Tras nuestra profunda conversación en aquella lluviosa tarde de abril, le fui cogiendo cada vez más cariño a Aurora. Siempre que podía, me saltaba el descanso para visitarla y que me contase historias de su juventud. Tenía que ayudarla a recuperar el aliento en muchas ocasiones, ya que la falta de aire la atormentaba con mayor frecuencia, acompañada de una dolorosa tos que hacía que su cuerpo convulsionara bruscamente.
– Aurora, respira hondo. Tienes la mascarilla de oxígeno puesta, intenta tranquilizarte, no va a pasarte nada. Vamos, como hemos practicado… Coge aire por la nariz, y suéltalo por la boca… Estoy a tu lado, no te preocupes. – solía decirle mientras sujetaba su mano con cariño.
Pasaron varias semanas, y, aunque no quisiera aceptarlo, podía ver como Aurora iba apagándose poco a poco. Una soleada mañana de mayo, cuando el turno estaba a punto de finalizar y los enfermeros escribían en sus ordenadores, el grito de una auxiliar se escuchó por encima del pitido de los respiradores.
– ¡Es la mujer de la 206! ¡El oxígeno no para de bajar!
Pude ver cómo el mundo se movía a cámara lenta a mi alrededor. Varios enfermeros empezaron a levantarse de sus sillas, y sentí como mi cuerpo se movía solo hacia aquella habitación que tan bien conocía. La 206. La habitación de Aurora.

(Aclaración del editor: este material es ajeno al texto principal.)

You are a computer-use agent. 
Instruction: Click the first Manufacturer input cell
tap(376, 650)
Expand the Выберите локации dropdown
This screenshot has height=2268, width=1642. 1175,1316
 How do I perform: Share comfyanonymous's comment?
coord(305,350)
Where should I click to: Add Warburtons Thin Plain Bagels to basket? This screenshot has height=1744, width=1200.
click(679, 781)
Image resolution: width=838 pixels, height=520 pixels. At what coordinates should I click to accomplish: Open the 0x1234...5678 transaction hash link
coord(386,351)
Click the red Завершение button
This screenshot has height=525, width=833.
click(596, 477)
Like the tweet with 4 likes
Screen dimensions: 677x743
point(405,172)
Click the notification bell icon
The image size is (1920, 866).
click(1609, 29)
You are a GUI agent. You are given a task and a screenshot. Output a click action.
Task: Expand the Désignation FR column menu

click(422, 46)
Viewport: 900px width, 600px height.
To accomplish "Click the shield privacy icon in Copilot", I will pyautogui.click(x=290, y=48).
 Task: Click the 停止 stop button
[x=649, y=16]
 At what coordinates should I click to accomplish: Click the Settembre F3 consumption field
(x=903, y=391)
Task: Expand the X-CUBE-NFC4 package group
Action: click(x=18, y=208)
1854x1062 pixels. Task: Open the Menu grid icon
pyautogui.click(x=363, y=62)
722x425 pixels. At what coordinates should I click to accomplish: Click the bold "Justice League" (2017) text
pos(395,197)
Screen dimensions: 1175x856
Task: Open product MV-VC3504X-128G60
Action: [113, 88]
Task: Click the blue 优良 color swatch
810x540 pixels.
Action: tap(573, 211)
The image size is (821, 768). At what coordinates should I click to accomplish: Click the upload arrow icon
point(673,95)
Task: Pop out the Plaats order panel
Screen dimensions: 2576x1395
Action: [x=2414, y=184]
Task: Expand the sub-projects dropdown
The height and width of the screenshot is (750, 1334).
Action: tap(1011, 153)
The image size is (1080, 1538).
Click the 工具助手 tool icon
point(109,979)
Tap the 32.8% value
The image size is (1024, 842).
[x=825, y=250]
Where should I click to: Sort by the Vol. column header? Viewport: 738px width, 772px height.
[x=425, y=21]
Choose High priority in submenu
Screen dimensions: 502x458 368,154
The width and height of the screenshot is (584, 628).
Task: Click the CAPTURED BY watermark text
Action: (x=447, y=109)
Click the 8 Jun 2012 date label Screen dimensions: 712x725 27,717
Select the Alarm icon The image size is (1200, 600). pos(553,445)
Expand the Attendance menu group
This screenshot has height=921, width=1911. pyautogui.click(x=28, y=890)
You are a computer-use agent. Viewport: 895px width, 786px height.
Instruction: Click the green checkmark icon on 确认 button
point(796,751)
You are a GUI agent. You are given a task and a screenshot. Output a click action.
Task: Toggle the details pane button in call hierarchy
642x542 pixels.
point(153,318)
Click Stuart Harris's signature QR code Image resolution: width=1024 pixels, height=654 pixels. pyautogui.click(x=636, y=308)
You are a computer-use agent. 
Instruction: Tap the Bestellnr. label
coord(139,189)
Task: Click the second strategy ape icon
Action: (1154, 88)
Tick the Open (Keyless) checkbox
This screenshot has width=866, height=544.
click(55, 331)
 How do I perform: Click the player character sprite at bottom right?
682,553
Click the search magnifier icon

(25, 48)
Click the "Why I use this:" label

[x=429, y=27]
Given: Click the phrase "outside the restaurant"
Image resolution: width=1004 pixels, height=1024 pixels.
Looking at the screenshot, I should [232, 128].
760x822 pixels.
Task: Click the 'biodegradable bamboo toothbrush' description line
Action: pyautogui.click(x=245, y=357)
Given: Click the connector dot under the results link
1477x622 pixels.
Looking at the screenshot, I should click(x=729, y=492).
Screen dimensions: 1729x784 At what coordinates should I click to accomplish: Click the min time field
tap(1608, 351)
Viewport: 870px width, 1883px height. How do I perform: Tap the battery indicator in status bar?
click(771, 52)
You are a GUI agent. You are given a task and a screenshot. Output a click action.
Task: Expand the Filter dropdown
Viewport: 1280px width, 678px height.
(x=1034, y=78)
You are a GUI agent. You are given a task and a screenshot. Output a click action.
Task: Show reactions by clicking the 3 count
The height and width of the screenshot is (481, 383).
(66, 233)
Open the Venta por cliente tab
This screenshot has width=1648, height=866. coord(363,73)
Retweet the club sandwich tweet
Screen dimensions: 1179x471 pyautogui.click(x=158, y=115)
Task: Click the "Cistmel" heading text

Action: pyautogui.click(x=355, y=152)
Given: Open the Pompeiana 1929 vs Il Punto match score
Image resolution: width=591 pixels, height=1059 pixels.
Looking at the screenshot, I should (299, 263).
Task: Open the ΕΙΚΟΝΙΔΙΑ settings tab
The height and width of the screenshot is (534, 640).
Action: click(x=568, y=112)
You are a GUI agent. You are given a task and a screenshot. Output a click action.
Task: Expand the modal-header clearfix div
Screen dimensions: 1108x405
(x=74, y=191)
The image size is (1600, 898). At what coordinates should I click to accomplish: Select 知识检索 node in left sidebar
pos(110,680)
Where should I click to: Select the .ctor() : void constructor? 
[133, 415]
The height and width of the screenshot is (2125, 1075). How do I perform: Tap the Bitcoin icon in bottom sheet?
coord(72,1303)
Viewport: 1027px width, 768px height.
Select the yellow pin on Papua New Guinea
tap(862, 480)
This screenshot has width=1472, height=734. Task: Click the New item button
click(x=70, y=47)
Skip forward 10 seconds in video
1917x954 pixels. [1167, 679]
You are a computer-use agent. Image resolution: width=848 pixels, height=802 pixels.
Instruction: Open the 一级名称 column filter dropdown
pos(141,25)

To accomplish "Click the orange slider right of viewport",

Irrumpí en la estancia sin pensármelo dos veces, mientras observaba a los doctores desesperados por aumentar los niveles de oxígeno de la mujer, sin éxito alguno. En medio de todo el caos, la temblorosa mano de Aurora me señaló, y me indicó que me acercara. Con lágrimas resbalando por mis mejillas, sujeté la mano que me tendía y le susurré que todo iría bien, que era una mujer fuerte y que creía en ella. Con los ojos cerrados, Aurora esbozó una sonrisa.
– Vamos Maia, vas a ahogarte en tus lágrimas. Venga, como tú me has enseñado. Coge aire por la nariz, y échalo despacio por la boca. Respira hondo… Muy bien, lo estás haciendo muy bien cariño…
Suspiré mientras apretaba con fuerza la mano de Aurora. Lo siguiente que recuerdo es el sonido de las máquinas pitando estrepitosamente, el silbido del respirador… Y después, las palabras del doctor González.
– Maia, se ha ido.
Han pasado 5 años desde la muerte de Aurora Ramírez, pero sigo visitándola y llevándole flores en el aniversario de su muerte. Siempre me quedo en silencio unos minutos, agradeciendo todo lo que me enseñó y lo que me hizo crecer como persona. Y, antes de despedirme de ella, cojo aire por la nariz, y lo echo muy despacio por la boca, para después cerrar los ojos y sentir la calidez de su manos sobre mis hombros. O al menos, eso es lo que me gusta creer.